Since last week, Saudi women’s male guardians began receiving text messages on their phones informing them when women under their custody leave the country, even if they are travelling together.

Manal al-Sherif, who became the symbol of a campaign launched last year urging Saudi women to defy a driving ban, began spreading the information on Twitter, after she was alerted by a couple.

The husband, who was travelling with his wife, received a text message from the immigration authorities informing him that his wife had left the international airport in Riyadh.

“The authorities are using technology to monitor women,” said columnist Badriya al-Bishr, who criticised the “state of slavery under which women are held” in the ultra-conservative kingdom.

Women still have a very very long way to go, as we have learned here in the supposedly “advanced” U.S. over the past few years.

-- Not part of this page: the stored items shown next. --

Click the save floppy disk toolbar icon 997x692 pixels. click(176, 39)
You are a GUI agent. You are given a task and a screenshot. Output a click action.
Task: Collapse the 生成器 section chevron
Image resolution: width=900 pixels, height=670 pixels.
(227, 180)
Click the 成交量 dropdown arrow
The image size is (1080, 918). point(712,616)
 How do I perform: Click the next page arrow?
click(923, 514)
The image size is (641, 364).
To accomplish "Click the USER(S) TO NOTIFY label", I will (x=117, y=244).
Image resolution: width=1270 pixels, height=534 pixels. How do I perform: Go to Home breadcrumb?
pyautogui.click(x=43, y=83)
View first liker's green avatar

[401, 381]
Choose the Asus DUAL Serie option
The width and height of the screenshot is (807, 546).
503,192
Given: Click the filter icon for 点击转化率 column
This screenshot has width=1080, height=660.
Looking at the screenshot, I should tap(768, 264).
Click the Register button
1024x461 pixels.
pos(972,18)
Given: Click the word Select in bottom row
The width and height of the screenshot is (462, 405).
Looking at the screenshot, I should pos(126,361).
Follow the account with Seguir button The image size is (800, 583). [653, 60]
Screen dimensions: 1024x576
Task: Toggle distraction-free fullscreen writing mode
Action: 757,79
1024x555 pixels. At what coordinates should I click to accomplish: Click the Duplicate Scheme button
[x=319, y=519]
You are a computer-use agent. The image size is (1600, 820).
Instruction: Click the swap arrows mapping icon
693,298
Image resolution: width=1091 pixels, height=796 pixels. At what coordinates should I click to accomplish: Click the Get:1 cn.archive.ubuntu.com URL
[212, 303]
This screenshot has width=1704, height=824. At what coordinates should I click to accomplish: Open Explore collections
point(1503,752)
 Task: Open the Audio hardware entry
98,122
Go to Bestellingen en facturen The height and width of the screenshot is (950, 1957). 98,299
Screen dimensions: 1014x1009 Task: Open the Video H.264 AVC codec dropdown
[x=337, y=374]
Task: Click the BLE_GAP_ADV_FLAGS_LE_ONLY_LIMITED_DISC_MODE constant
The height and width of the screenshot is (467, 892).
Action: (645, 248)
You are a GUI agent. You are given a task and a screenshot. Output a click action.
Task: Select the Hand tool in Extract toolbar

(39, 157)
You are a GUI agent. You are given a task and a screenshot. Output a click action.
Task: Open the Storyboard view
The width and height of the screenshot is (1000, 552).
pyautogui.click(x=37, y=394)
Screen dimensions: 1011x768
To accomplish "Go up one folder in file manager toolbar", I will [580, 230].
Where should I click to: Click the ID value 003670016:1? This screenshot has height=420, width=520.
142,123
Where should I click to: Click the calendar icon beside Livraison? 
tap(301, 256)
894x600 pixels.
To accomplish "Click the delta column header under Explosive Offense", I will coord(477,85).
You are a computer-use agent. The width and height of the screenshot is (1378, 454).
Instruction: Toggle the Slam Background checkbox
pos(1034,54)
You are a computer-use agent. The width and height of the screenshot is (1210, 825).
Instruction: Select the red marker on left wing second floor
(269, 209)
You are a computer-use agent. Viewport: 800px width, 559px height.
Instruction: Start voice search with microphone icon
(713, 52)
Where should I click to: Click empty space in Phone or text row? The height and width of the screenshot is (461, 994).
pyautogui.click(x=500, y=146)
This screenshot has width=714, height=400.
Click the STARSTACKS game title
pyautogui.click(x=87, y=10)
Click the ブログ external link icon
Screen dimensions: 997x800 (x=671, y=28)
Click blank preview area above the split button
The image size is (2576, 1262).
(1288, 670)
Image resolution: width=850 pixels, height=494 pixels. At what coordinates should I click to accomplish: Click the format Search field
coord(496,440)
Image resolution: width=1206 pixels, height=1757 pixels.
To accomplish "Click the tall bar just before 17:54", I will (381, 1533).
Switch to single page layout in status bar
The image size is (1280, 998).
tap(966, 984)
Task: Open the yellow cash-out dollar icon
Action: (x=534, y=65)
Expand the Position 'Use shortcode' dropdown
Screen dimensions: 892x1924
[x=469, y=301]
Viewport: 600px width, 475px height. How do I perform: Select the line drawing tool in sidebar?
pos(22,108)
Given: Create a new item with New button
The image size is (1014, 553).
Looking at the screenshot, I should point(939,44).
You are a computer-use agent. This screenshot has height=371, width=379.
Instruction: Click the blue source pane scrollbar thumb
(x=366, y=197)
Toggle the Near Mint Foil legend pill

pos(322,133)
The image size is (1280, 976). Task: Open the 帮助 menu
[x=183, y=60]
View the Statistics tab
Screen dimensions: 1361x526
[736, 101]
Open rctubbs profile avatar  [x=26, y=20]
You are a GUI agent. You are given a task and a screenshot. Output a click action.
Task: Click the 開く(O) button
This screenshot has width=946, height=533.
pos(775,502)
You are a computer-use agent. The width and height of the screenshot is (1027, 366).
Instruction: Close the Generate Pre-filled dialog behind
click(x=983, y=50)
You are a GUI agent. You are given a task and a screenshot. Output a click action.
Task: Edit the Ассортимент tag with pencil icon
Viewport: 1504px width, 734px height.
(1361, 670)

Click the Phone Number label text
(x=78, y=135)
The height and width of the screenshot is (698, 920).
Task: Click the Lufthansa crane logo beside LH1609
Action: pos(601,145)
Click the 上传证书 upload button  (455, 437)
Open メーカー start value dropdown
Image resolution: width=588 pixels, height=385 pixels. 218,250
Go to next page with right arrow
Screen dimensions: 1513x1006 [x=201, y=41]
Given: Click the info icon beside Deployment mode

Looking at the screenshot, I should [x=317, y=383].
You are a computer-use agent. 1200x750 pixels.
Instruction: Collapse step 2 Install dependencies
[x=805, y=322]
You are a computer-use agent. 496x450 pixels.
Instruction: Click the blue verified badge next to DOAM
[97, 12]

But never mind the serious problems that face humanity, the wingnuts at Fox News are focused on the supposed “war on xmas.” From TPM:

In the days before Thanksgiving, Fox filled its shows with dire, sometimes terrifying segments about all the threats surrounding the merriest season of the year. There’s the eradication of free speech by atheist “loons,” the possibility of choking on our food, the diseases spread on airplanes, and the endless depression that comes from Christmas commercials.

If we even make it to Christmas, that is. Fox’s morning man Bill Hemmer charted the possibility that the “apocalypse” would arrive on Dec. 22, and just how sad it will be when we all get wiped out, leaving all those unopened presents under the tree.

Here’s a mash-up of Fox coverage of the “war,” courtesy of TPM.

That’s all I’ve got for now. I hope you found something to your liking. Now what’s on your reading list for today.